UCLA boasts an exciting March line-up that includes a lot of rare Rossellini titles (which, given the dearth of his work on video, is virtually everything he ever made); as an avid fan of his work, I couldn’t be more pleased. Unless a DVD company like the Criterion Collection has something up their sleeve, I doubt I’ll get to see acclaimed films such as India or the six-hour TV miniseries, Acts of the Apostles, anywhere else.

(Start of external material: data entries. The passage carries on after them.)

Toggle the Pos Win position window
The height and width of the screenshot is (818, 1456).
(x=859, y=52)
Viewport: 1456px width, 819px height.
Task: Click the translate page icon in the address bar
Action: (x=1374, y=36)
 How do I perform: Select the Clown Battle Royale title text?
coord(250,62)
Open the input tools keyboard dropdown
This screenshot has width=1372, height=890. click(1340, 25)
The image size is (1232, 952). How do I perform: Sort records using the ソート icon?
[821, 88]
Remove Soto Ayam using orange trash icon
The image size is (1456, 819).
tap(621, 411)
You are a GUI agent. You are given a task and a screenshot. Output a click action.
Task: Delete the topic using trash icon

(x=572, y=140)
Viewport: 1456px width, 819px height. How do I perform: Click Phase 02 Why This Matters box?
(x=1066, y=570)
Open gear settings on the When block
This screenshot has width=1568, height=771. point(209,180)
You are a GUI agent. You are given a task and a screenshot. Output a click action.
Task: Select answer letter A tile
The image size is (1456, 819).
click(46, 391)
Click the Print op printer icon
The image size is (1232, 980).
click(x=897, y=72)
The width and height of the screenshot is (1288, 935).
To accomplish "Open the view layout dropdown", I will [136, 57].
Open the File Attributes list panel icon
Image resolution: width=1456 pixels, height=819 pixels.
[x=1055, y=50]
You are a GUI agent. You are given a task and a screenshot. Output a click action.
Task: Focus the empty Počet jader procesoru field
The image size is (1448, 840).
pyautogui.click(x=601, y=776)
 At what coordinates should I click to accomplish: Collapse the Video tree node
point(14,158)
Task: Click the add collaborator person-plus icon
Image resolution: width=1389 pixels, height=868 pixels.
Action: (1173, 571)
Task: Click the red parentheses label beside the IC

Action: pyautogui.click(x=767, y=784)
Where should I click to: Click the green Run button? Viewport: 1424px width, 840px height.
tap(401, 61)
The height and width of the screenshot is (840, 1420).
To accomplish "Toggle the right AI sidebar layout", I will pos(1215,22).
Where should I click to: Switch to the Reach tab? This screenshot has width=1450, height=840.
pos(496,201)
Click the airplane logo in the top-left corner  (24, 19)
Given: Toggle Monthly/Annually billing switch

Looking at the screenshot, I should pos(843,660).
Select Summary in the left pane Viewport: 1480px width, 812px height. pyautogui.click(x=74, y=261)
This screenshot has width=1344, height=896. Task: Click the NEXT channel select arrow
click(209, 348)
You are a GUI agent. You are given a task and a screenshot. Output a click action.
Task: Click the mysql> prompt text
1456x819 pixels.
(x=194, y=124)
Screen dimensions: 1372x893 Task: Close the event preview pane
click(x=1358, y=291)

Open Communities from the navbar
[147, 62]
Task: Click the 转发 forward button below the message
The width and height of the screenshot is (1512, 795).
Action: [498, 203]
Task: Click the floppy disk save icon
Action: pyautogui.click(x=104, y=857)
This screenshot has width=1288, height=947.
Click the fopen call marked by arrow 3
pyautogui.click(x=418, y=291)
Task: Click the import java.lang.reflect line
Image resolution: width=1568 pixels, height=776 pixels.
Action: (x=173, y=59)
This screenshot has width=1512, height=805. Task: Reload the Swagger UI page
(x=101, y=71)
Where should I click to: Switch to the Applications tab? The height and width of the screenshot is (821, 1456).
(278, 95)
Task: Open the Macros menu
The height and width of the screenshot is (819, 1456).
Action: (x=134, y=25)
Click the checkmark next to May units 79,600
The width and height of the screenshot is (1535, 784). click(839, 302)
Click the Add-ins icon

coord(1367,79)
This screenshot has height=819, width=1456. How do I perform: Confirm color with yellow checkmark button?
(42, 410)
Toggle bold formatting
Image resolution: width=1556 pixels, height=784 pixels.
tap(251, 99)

Last weekend, the Archive screened the ebullient Francis, God’s Jester (1950), one of the cinema’s most charming evocations of spiritual simplicity, humility, and compassion. Following the screening, Rossellini biographer Tag Gallagher limped to the stage (having recently broken his angle), and seemed almost bohemian with his long grey hair and casual manner. His appearance matched his maverick account (recorded in his Preface to The Adventures of Roberto Rossellini) of his desperate attempt to see a Rossellini film in Berkeley, which included hitching a ride with a mental patient and spending a rainy night huddled under some bushes. Gallagher also screened a video essay he made that echoed Rossellini’s rough-hewn techniques anchored by perceptive intelligence, and I was reminded how often cinephiles and critics seem attracted to filmmakers whose perceived temperaments match our own.

“What we want in movies is an attitude, a way of looking at things, a sensibility,” Gallagher insisted, a key notion for those of us who love Rossellini’s work, which often “suffers” from miserable prints, meager production values, and a loose approach to audio dubbing that can shock contemporary viewers. Whether this lack of polish is intentional or not, Rossellini’s sensibility is paradoxically amplified by his modest means; his films evoke the vital and deeply felt impressions of an inquisitive and sensitive artist struggling to find truth and meaning in postwar Europe. (Guy Maddin and Isabella Rossellini’s eccentric and moving tribute to Rossellini, My Dad is 100 Years Old, can be watched on YouTube, complete with unfortunate–but somehow fated–mistimed audio and video.) Perhaps Rossellini’s work is the ideal programming for an Archive settling into its new location, still seeking its groove; what other filmmaker’s work could so easily transcend such technical limitations?